* Written task *
Copy the records below line for line, without changing a character.

* Records supplied *
━━━

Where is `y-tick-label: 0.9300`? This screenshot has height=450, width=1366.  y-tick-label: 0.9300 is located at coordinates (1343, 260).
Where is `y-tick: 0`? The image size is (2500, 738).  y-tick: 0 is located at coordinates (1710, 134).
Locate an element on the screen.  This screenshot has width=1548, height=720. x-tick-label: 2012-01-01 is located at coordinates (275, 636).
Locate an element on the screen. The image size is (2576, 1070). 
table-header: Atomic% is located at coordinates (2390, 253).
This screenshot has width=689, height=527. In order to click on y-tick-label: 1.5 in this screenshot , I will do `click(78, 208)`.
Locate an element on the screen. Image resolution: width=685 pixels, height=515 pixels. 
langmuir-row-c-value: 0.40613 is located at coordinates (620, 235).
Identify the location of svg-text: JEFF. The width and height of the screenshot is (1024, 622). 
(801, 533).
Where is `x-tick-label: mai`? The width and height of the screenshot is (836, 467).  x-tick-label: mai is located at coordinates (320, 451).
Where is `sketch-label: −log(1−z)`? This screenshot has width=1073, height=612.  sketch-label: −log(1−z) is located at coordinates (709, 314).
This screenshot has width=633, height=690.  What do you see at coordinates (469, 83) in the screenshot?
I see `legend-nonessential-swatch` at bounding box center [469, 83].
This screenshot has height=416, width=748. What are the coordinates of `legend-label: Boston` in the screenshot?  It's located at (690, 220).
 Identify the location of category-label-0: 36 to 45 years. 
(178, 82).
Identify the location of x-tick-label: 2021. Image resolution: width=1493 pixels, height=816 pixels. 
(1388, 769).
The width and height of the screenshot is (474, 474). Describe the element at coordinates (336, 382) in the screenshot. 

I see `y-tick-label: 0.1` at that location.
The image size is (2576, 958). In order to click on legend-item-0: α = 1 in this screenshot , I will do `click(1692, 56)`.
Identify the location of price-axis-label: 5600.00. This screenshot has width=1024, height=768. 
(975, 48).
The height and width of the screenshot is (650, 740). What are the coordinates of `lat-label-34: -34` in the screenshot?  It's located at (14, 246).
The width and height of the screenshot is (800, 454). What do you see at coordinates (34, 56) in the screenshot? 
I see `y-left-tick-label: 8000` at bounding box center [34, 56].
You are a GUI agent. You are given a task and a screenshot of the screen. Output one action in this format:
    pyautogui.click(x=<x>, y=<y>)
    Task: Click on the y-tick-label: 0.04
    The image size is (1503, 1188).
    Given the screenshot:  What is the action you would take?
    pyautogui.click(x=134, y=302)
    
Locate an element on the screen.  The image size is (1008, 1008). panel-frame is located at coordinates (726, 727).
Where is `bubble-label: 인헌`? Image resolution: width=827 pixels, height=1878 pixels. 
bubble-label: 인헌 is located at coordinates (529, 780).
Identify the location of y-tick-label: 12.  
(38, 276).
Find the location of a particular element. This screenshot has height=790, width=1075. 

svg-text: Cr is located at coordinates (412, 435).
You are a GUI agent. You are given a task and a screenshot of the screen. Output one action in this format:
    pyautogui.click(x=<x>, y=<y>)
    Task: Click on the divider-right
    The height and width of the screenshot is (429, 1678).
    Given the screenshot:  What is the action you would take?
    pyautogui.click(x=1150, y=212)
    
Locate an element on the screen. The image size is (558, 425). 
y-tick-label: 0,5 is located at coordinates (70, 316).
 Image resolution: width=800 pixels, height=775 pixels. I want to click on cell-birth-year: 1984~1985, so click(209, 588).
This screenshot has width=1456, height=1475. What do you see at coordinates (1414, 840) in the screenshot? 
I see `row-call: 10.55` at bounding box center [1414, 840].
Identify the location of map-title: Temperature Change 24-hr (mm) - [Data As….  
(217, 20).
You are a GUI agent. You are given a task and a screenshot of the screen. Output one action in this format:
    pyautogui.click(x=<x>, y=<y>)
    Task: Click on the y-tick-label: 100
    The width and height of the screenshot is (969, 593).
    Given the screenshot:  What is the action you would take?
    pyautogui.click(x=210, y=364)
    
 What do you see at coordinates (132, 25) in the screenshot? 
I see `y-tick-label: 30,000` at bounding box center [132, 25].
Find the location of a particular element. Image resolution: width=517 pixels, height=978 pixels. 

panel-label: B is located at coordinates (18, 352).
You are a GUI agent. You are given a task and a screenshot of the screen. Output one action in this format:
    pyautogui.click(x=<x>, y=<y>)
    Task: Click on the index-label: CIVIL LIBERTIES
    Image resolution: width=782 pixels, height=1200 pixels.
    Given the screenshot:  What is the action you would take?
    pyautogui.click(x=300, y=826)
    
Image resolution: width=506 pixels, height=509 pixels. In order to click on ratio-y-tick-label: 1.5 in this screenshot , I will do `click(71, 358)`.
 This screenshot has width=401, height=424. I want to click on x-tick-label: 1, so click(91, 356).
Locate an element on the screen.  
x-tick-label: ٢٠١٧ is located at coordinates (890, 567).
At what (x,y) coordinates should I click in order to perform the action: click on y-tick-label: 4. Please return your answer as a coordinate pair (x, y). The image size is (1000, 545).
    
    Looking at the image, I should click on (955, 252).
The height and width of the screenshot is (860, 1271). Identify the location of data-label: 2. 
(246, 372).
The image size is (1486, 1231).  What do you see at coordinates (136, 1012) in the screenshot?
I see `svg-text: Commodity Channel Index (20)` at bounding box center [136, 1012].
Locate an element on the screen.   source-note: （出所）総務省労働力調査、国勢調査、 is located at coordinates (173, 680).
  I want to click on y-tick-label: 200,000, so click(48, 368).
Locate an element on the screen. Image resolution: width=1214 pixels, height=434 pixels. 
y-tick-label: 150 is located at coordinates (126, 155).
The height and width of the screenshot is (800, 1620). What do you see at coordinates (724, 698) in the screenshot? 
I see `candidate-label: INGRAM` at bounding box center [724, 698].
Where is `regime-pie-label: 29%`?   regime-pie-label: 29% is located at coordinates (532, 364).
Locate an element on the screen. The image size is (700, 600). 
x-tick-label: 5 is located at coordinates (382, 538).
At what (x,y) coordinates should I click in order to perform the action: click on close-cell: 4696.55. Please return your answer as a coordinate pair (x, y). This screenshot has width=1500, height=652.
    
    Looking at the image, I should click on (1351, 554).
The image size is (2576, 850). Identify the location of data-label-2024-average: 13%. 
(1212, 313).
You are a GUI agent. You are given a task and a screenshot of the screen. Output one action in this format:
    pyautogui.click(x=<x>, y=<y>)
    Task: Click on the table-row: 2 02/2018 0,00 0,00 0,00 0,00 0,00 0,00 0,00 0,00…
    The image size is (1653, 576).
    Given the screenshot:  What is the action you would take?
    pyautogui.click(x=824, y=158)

━━━

* Task solution *
Where is `y-tick-label: 0.9300`? This screenshot has height=450, width=1366.  y-tick-label: 0.9300 is located at coordinates (1343, 260).
Where is `y-tick: 0`? The image size is (2500, 738).  y-tick: 0 is located at coordinates (1710, 134).
Locate an element on the screen.  This screenshot has width=1548, height=720. x-tick-label: 2012-01-01 is located at coordinates (275, 636).
Locate an element on the screen. The image size is (2576, 1070). 
table-header: Atomic% is located at coordinates (2390, 253).
This screenshot has width=689, height=527. In order to click on y-tick-label: 1.5 in this screenshot , I will do `click(78, 208)`.
Locate an element on the screen. Image resolution: width=685 pixels, height=515 pixels. 
langmuir-row-c-value: 0.40613 is located at coordinates (620, 235).
Identify the location of svg-text: JEFF. The width and height of the screenshot is (1024, 622). 
(801, 533).
Where is `x-tick-label: mai`? The width and height of the screenshot is (836, 467).  x-tick-label: mai is located at coordinates (320, 451).
Where is `sketch-label: −log(1−z)`? This screenshot has width=1073, height=612.  sketch-label: −log(1−z) is located at coordinates (709, 314).
This screenshot has width=633, height=690.  What do you see at coordinates (469, 83) in the screenshot?
I see `legend-nonessential-swatch` at bounding box center [469, 83].
This screenshot has height=416, width=748. What are the coordinates of `legend-label: Boston` in the screenshot?  It's located at (690, 220).
 Identify the location of category-label-0: 36 to 45 years. 
(178, 82).
Identify the location of x-tick-label: 2021. Image resolution: width=1493 pixels, height=816 pixels. 
(1388, 769).
The width and height of the screenshot is (474, 474). Describe the element at coordinates (336, 382) in the screenshot. 

I see `y-tick-label: 0.1` at that location.
The image size is (2576, 958). In order to click on legend-item-0: α = 1 in this screenshot , I will do `click(1692, 56)`.
Identify the location of price-axis-label: 5600.00. This screenshot has width=1024, height=768. 
(975, 48).
The height and width of the screenshot is (650, 740). What are the coordinates of `lat-label-34: -34` in the screenshot?  It's located at (14, 246).
The width and height of the screenshot is (800, 454). What do you see at coordinates (34, 56) in the screenshot? 
I see `y-left-tick-label: 8000` at bounding box center [34, 56].
You are a GUI agent. You are given a task and a screenshot of the screen. Output one action in this format:
    pyautogui.click(x=<x>, y=<y>)
    Task: Click on the y-tick-label: 0.04
    The image size is (1503, 1188).
    Given the screenshot:  What is the action you would take?
    pyautogui.click(x=134, y=302)
    
Locate an element on the screen.  The image size is (1008, 1008). panel-frame is located at coordinates (726, 727).
Where is `bubble-label: 인헌`? Image resolution: width=827 pixels, height=1878 pixels. 
bubble-label: 인헌 is located at coordinates (529, 780).
Identify the location of y-tick-label: 12.  
(38, 276).
Find the location of a particular element. This screenshot has height=790, width=1075. 

svg-text: Cr is located at coordinates (412, 435).
You are a GUI agent. You are given a task and a screenshot of the screen. Output one action in this format:
    pyautogui.click(x=<x>, y=<y>)
    Task: Click on the divider-right
    The height and width of the screenshot is (429, 1678).
    Given the screenshot:  What is the action you would take?
    pyautogui.click(x=1150, y=212)
    
Locate an element on the screen. The image size is (558, 425). 
y-tick-label: 0,5 is located at coordinates (70, 316).
 Image resolution: width=800 pixels, height=775 pixels. I want to click on cell-birth-year: 1984~1985, so click(209, 588).
This screenshot has width=1456, height=1475. What do you see at coordinates (1414, 840) in the screenshot? 
I see `row-call: 10.55` at bounding box center [1414, 840].
Identify the location of map-title: Temperature Change 24-hr (mm) - [Data As….  
(217, 20).
You are a GUI agent. You are given a task and a screenshot of the screen. Output one action in this format:
    pyautogui.click(x=<x>, y=<y>)
    Task: Click on the y-tick-label: 100
    The width and height of the screenshot is (969, 593).
    Given the screenshot:  What is the action you would take?
    pyautogui.click(x=210, y=364)
    
 What do you see at coordinates (132, 25) in the screenshot? 
I see `y-tick-label: 30,000` at bounding box center [132, 25].
Find the location of a particular element. Image resolution: width=517 pixels, height=978 pixels. 

panel-label: B is located at coordinates (18, 352).
You are a GUI agent. You are given a task and a screenshot of the screen. Output one action in this format:
    pyautogui.click(x=<x>, y=<y>)
    Task: Click on the index-label: CIVIL LIBERTIES
    Image resolution: width=782 pixels, height=1200 pixels.
    Given the screenshot:  What is the action you would take?
    pyautogui.click(x=300, y=826)
    
Image resolution: width=506 pixels, height=509 pixels. In order to click on ratio-y-tick-label: 1.5 in this screenshot , I will do `click(71, 358)`.
 This screenshot has width=401, height=424. I want to click on x-tick-label: 1, so click(91, 356).
Locate an element on the screen.  
x-tick-label: ٢٠١٧ is located at coordinates (890, 567).
At what (x,y) coordinates should I click in order to perform the action: click on y-tick-label: 4. Please return your answer as a coordinate pair (x, y). The image size is (1000, 545).
    
    Looking at the image, I should click on (955, 252).
The height and width of the screenshot is (860, 1271). Identify the location of data-label: 2. 
(246, 372).
The image size is (1486, 1231).  What do you see at coordinates (136, 1012) in the screenshot?
I see `svg-text: Commodity Channel Index (20)` at bounding box center [136, 1012].
Locate an element on the screen.   source-note: （出所）総務省労働力調査、国勢調査、 is located at coordinates (173, 680).
  I want to click on y-tick-label: 200,000, so click(48, 368).
Locate an element on the screen. Image resolution: width=1214 pixels, height=434 pixels. 
y-tick-label: 150 is located at coordinates (126, 155).
The height and width of the screenshot is (800, 1620). What do you see at coordinates (724, 698) in the screenshot? 
I see `candidate-label: INGRAM` at bounding box center [724, 698].
Where is `regime-pie-label: 29%`?   regime-pie-label: 29% is located at coordinates (532, 364).
Locate an element on the screen. The image size is (700, 600). 
x-tick-label: 5 is located at coordinates (382, 538).
At what (x,y) coordinates should I click in order to perform the action: click on close-cell: 4696.55. Please return your answer as a coordinate pair (x, y). This screenshot has width=1500, height=652.
    
    Looking at the image, I should click on (1351, 554).
The image size is (2576, 850). Identify the location of data-label-2024-average: 13%. 
(1212, 313).
You are a GUI agent. You are given a task and a screenshot of the screen. Output one action in this format:
    pyautogui.click(x=<x>, y=<y>)
    Task: Click on the table-row: 2 02/2018 0,00 0,00 0,00 0,00 0,00 0,00 0,00 0,00…
    The image size is (1653, 576).
    Given the screenshot:  What is the action you would take?
    pyautogui.click(x=824, y=158)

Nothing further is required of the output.